Precisazioni degli autori sulla natura del fenomeno

Gli autori della ricerca precisano che l’ultradebole emissione di fotoni non va confusa con le credenze popolari di aure luminose o campi elettromagnetici che circondano gli esseri viventi. Il fenomeno ha una base fisica e biologica che si manifesta solo in presenza di attività metabolica.

Metodologia dell’esperimento e condizioni di controllo

Per evitare che fattori esterni potessero compromettere i dati, i topi sono stati trattati con estrema cura. Sono stati immobilizzati e posti in una scatola perfettamente oscurata, con temperatura controllata al livello tipico del corpo per escludere che variazioni di calore potessero interferire con le misurazioni. In questo modo, il team ha potuto isolare solo l’emissione luminosa prodotta dagli organismi stessi.

Le apparecchiature utilizzate per catturare i singoli fotoni sono sensibili a livelli estremamente bassi di luce, che sfuggono all’osservazione normale. La tecnica adottata, simile a quella fotografica ma molto più precisa, ha permesso di quantificare con esattezza le differenze tra la fase vitale e quella post mortem. I dati ottenuti mostrano un chiaro calo nell’emissione subito dopo la morte, confermando la relazione diretta con i processi vitali.

Anche per le piante, la metodologia ha seguito questo rigore, utilizzando foglie di dimensioni standard per garantire che le misurazioni fossero confrontabili. I valori raccolti hanno confermato che il fenomeno non è limitato agli animali ma si estende a diverse forme di vita.

Aspetti scientifici e potenziali applicazioni future

Questa scoperta apre scenari interessanti. Per esempio, la possibilità di usare la luce ultradebole per monitorare lo stato di salute degli organismi viventi, senza interventi invasivi. Medici e biologi potrebbero impiegare questi dati per valutare in tempo reale lo stress cellulare o l’efficacia di un trattamento. Del resto, se la radianza diminuisce al cessare della vita, il contrario potrebbe indicare condizioni di vitalità o recupero.

Un’altra applicazione è nei campi della biologia vegetale, dove la misurazione continua della luce potrebbe segnalare rapidamente alterazioni nello sviluppo o nelle condizioni ambientali. Anche i controlli su animali da laboratorio o selvatici potrebbero beneficiare di questa tecnica.

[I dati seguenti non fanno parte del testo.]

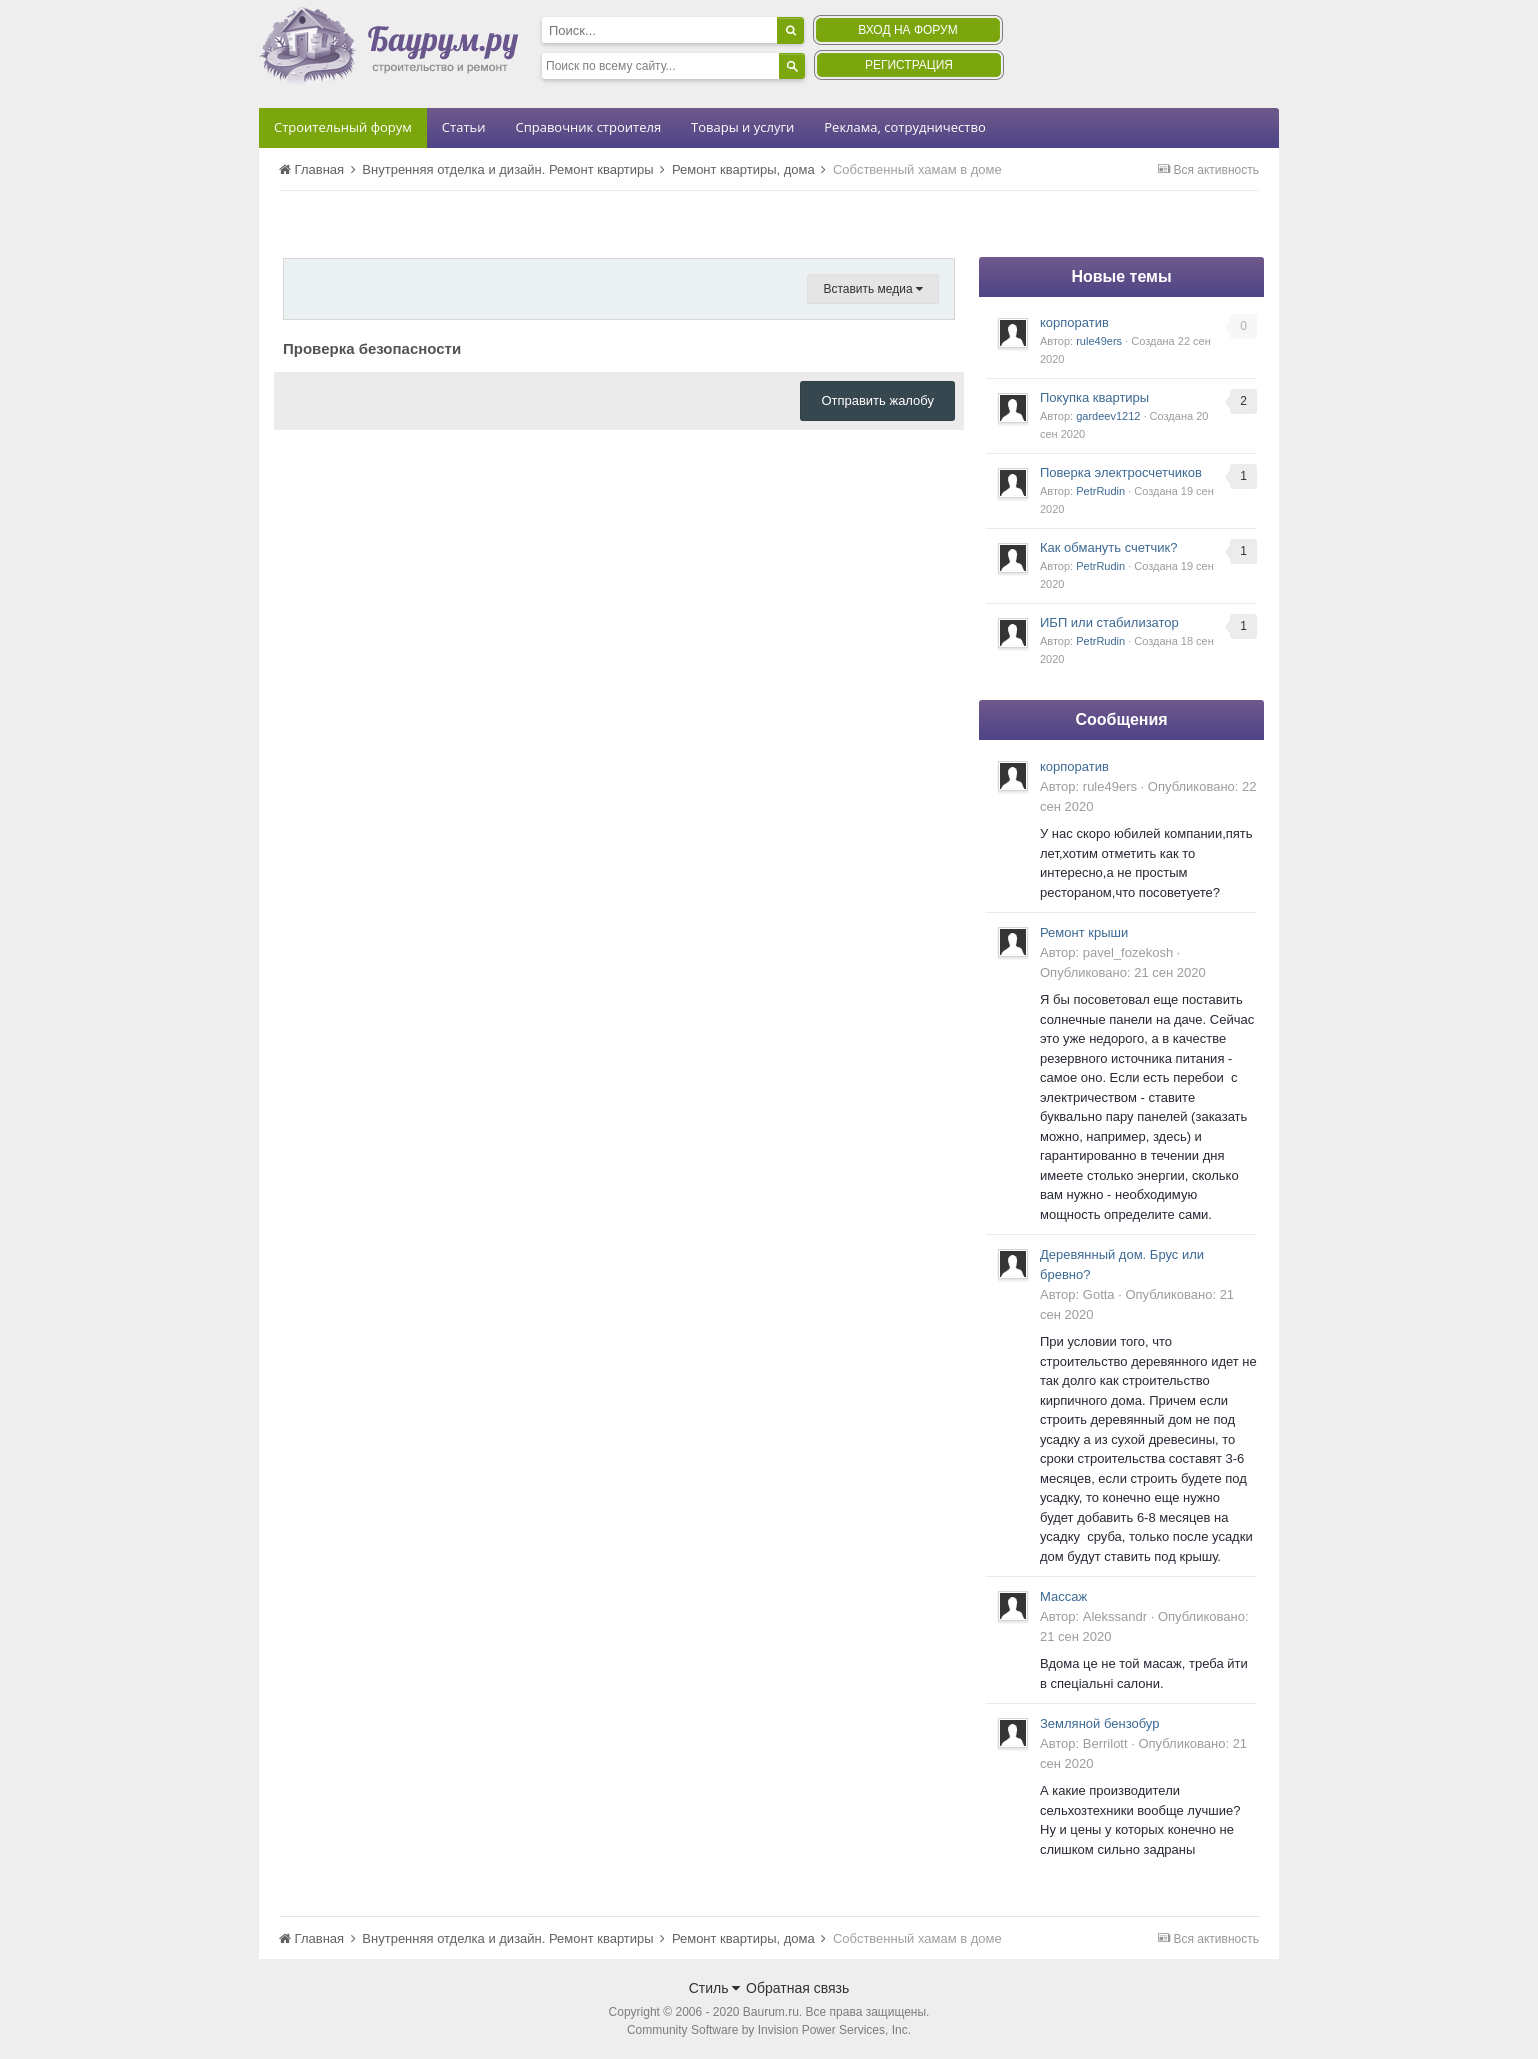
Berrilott (1105, 1743)
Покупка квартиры (1094, 397)
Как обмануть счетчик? (1109, 547)
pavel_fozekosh (1128, 952)
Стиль (715, 1988)
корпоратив (1074, 322)
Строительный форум (343, 127)
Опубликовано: (1123, 972)
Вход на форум (907, 30)
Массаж (1063, 1596)
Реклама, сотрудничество (904, 127)
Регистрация (909, 65)
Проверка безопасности (372, 348)
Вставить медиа (873, 289)
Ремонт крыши (1084, 932)
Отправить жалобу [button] (877, 400)
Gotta (1099, 1294)
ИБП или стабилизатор (1109, 622)
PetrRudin (1100, 491)
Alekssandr (1115, 1616)
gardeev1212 (1108, 416)
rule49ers (1099, 341)
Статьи (464, 127)
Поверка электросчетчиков (1121, 472)
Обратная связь (797, 1988)
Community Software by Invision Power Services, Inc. (769, 2030)
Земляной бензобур (1099, 1723)
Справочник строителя (588, 127)
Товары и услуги (742, 127)
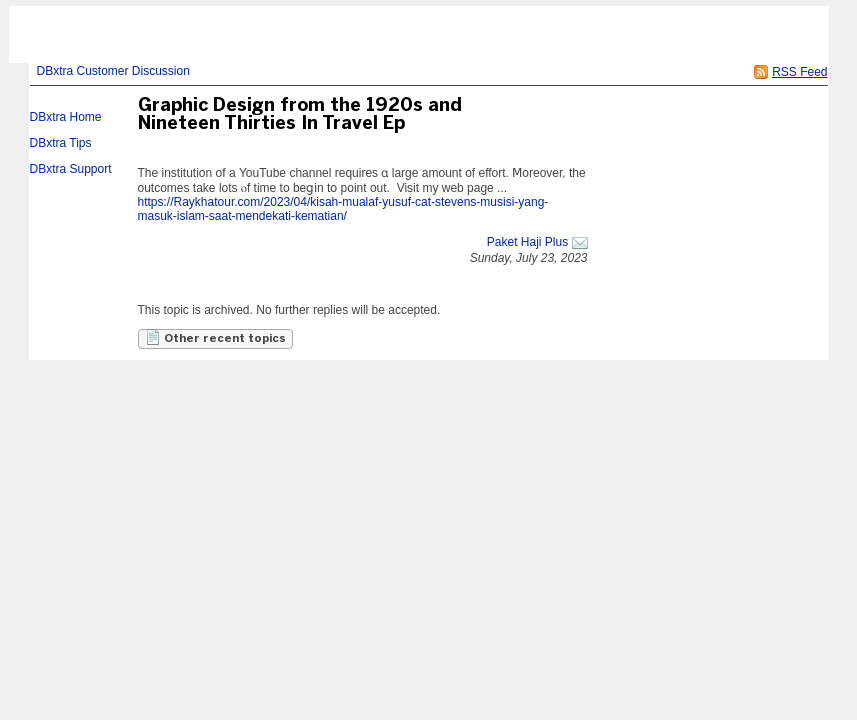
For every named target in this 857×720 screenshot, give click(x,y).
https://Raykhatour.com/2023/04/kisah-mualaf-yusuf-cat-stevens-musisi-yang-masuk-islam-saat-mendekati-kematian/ (343, 209)
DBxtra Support (71, 169)
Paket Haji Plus (527, 242)
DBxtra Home (66, 117)
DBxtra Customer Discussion (113, 71)
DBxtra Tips (61, 143)
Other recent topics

Dichiarazioni cautelative dei ricercatori

Va detto che i ricercatori sono cauti sulle interpretazioni e ribadiscono che non si tratta di fenomeni spirituali o mistici. L’emissione luminosa dipende da processi biochimici, probabilmente legati a reazioni cellulari e al trasferimento di energia all’interno delle cellule.

Si tratterà ora di approfondire gli studi per comprendere esattamente quali molecole o reazioni producano queste emissioni e come varino in base alle diverse condizioni fisiologiche o ambientali. Questo tipo di ricerca potrà portare a strumenti nuovi per la biomedicina e l’ecologia, ulteriormente supportati dalla tecnologia ottica.

In definitiva, una scoperta che rende tangibile quello che da sempre le persone percepiscono come “essere vivi”: un bagliore troppo debole per i nostri occhi, ma reale e misurabile con gli strumenti adeguati.